File System Web Site Projects
Visual Studio lets you keep the files for your Web site project in a folder on your local hard disk or in a shared location on your local area network. This is called a file-system Web site project. File-system Web site projects are particularly useful in the following situations:
When you do not want to (or cannot) install IIS on your development computer.
When you already have a set of Web files in a folder, and you want to use Visual Studio to open them as a project.
In classroom settings, where students can store files on student-specific folders on a central server.
In a team setting, where team members can access a common Web site on a central server.
When you create a file-system Web site project, you specify a location for the web site files. You can specify a folder on your hard disk or a shared folder on another computer. Visual Studio will create the folder, if necessary, and populate it with the files from the Web site project template that you have selected. For example, if you create a Web site project by using the ASP.NET Web Site template, Visual Studio creates a default pages such as Default.aspx and default folders such as App_Data in the location that you specify.
You must have the appropriate permissions to create folders and files in the location that you specify.
If you have a set of ASP.NET Web site project files in a folder already, you can open a Web site project by specifying the folder as the location.
A Web site project does not have a Visual Studio project file. Instead, Visual Studio considers all of the files and folders that are located in a given folder as part of the same project. For more information, see Web Application Projects versus Web Site Projects in Visual Studio.
The folder structure of a file-system Web site project is the same as for any other ASP.NET Web site project. Web pages can appear in the root folder or in any subfolder of the site. As with other types of Web site projects, ASP.NET and Visual Studio treat certain subfolders as special. For example, compiled assemblies in the Bin subfolder are referenced automatically in the application, source code in the App_Code folder is compiled and referenced automatically, and so on. For more information, see ASP.NET Web Project Folder Structure and Shared Code Folders in ASP.NET Web Site Projects.
To test a Web site, you must request the application's files by using a Web server. By default, when you run (test) a file-system Web site project in Visual Studio, Visual Studio uses the Visual Studio Development Server as the Web server. This is a server that runs locally on your computer and can serve ASP.NET Web pages, which makes it suitable for testing your application. For more information, see Web Servers in Visual Studio for ASP.NET Web Projects.
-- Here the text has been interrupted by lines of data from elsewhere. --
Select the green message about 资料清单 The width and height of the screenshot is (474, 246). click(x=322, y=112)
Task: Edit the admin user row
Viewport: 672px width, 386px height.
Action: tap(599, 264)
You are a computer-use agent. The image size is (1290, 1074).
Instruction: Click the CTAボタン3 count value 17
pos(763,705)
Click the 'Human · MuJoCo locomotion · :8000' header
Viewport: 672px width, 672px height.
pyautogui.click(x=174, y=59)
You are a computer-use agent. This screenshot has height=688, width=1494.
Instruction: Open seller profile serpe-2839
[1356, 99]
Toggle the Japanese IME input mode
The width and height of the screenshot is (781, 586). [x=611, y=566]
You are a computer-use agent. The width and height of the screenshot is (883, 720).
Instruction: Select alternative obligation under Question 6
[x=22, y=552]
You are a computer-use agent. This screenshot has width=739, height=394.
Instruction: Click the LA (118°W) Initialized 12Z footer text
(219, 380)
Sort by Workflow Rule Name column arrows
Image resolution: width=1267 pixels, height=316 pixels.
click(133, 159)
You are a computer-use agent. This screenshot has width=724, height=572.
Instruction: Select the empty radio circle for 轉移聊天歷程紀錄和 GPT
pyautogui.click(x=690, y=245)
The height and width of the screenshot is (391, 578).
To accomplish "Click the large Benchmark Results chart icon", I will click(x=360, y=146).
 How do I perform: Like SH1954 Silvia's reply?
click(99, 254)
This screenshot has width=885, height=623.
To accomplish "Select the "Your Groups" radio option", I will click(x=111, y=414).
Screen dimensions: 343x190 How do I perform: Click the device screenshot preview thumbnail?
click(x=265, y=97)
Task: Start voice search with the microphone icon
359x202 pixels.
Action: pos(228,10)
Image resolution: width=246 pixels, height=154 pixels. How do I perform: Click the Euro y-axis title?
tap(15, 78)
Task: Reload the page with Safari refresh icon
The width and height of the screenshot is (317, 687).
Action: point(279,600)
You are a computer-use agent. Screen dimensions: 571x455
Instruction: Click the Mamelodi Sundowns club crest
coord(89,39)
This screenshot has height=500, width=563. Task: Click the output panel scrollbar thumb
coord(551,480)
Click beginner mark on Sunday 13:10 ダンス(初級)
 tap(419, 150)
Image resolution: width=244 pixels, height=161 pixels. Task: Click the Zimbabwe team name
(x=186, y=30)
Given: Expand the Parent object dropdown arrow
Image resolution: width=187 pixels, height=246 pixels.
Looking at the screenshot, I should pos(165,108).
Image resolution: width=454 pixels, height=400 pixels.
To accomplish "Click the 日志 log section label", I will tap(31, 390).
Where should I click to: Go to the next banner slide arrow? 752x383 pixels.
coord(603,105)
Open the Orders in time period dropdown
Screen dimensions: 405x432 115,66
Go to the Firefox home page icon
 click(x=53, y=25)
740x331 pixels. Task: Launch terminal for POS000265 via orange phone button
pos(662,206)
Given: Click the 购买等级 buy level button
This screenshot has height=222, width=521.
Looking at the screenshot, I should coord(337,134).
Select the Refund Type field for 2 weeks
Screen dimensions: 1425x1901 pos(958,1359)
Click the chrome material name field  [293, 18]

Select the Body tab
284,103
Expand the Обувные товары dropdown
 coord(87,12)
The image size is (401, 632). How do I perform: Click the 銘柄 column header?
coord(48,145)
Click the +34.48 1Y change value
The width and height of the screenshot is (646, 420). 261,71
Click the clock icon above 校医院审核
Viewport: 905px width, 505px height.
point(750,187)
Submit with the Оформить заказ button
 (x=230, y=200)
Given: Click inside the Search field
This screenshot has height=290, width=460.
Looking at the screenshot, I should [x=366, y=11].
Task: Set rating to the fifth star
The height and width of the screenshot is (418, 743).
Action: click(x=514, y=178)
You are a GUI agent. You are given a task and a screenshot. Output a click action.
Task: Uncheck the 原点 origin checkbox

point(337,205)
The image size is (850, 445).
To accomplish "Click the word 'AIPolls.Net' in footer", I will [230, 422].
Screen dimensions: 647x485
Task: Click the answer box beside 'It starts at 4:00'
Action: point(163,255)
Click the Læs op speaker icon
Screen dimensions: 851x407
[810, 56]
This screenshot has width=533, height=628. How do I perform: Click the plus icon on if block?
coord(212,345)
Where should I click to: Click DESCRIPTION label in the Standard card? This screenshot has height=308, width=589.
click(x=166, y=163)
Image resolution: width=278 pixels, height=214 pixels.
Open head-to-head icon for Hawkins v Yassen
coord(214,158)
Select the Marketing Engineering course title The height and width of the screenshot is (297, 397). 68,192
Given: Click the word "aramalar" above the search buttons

If you prefer, you can configure your file-system Web site to run files using a different server. You might do this if you have an IIS virtual directory that points to your application's folder and you want to run the pages using IIS. In some cases, running pages using IIS provides a more accurate assessment of how the application will run on a production server.
You can specify the Web server that you want to use for testing by setting the application's start options and then specifying the URL of the server that you want to use instead of the Visual Studio Development Server. For details, see How to: Specify the Web Server for Web Projects in Visual Studio.
If you test your file-system Web site project using the Visual Studio Development Server, static files such as images and style sheets are subject to ASP.NET authorization. For example, if you are testing your site as an anonymous user (without logging in to the application), and if the application is configured to restrict access to files in a folder, the Visual Studio Development Server will not serve any static files in that folder. However, when you deploy the Web site, IIS will serve static files without using ASP.NET authorization rules. If you want to restrict access to static files, configure access rules for those files in IIS.
File-system Web sites are generally used only for development, so that individual developers can create and test ASP.NET Web pages on their own computers. In most cases, you should deploy the files from a file-system Web site to a production server running IIS.
You can deploy the files from a file-system Web site using the Copy Web or Publish Web tools in Visual Studio. For more information, see Web Deployment Content Map for Visual Studio and ASP.NET.
If you are developing your file-system Web site project on the computer that also hosts the production Web server, you have the option of creating an IIS virtual directory that points to your application's location, thereby exposing the files as a live Web site. For details, see How to: Create IIS Virtual Directories in Visual Studio.